Multi-view Attention Network With Iterative Feature Refinement And Boundary Awareness For Endoscopic Image Segmentation
Author(s) -
Dongzhi He,
Rui Zhang,
Yu Liang,
Jiaping Chen,
Yunqi Li
Publication year - 2025
Publication title -
ieee access
Language(s) - English
Resource type - Magazines
SCImago Journal Rank - 0.587
H-Index - 127
eISSN - 2169-3536
DOI - 10.1109/access.2025.3592229
Subject(s) - aerospace , bioengineering , communication, networking and broadcast technologies , components, circuits, devices and systems , computing and processing , engineered materials, dielectrics and plasmas , engineering profession , fields, waves and electromagnetics , general topics for engineers , geoscience , nuclear engineering , photonics and electrooptics , power, energy and industry applications , robotics and control systems , signal processing and analysis , transportation
Endoscopic image segmentation plays a critical role in diagnosing early gastrointestinal tumors, which is essential for preventing colorectal and gastric cancers.

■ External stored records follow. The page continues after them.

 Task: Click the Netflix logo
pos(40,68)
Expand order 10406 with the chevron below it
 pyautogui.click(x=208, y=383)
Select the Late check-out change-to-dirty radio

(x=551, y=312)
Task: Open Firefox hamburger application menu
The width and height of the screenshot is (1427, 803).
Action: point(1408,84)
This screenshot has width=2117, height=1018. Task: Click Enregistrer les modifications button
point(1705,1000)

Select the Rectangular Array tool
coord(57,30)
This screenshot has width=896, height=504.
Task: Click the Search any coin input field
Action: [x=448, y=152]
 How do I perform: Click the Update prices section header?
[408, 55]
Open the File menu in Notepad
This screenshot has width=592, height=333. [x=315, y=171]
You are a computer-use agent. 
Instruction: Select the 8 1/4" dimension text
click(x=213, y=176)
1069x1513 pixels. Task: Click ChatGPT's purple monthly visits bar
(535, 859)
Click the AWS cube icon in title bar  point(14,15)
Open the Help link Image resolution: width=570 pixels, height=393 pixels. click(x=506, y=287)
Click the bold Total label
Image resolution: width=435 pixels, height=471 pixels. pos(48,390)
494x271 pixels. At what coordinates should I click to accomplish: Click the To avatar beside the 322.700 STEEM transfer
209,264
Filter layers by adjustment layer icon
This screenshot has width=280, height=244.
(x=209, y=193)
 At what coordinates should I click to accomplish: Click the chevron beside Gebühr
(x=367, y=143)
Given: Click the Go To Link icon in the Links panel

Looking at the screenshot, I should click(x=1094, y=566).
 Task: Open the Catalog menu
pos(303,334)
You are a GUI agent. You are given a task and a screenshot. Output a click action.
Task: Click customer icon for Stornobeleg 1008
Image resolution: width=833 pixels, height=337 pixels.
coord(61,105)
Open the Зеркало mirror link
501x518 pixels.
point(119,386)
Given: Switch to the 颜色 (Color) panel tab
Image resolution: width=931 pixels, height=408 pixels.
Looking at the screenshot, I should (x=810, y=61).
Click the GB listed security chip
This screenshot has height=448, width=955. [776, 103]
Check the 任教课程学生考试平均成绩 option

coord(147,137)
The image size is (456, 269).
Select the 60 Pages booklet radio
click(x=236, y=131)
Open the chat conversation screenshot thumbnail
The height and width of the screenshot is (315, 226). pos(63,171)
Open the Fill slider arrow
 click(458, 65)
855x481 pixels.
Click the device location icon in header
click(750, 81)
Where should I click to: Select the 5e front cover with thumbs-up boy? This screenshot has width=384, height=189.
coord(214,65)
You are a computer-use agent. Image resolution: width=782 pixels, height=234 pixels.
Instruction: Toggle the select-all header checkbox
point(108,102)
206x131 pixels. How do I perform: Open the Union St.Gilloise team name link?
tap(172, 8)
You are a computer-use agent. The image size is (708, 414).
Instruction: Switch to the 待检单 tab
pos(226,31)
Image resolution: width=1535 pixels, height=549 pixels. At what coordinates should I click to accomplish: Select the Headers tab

However, achieving accurate segmentation is challenging due to issues such as boundary blurring, low contrast, and small lesion sizes. This paper proposes a novel Multi-view Attention Network (MVANet) to address these challenges by incorporating several specialized blocks. The first, a Composite Block (CMB) enhances feature representations across multiple dimensions, improving segmentation accuracy. To bridge the semantic gap between different feature layers, we propose an Attention-based Cross-layer Feature Fusion (ACFF) block, which incorporates a Triplet Efficient Transformer Attention (TETA) mechanism to capture long-range dependencies across multiple views. Additionally, to enhance the model’s boundary-awareness, the paper presents a Prior Knowledge-guided Boundary Awareness (PKBA) block, which aids in capturing irregular boundaries, and a Boundary-driven Scale Awareness and Semantic Complementarity (BSASC) block, designed to improve boundary localization during the decoder stage. Moreover, a Multi-scale Feature Integration (MFI) block is proposed to integrate multi-scale features during the decoder stage to capture potentially useful features. An iterative feature refinement module, composed of four Image-Guided Feature Refinement (IFR) blocks, is used to further refine local information. Extensive experiments conducted on six endoscopic image datasets demonstrate that MVANet achieves state-of-the-art performance, with mDice values of 93.1% and 94.9%, and mIoU values of 88.4% and 90.7% on the Kvasir-SEG and CVC-ClinicDB datasets, respectively. MVANet demonstrates strong potential for enhancing segmentation performance in early tumor detection.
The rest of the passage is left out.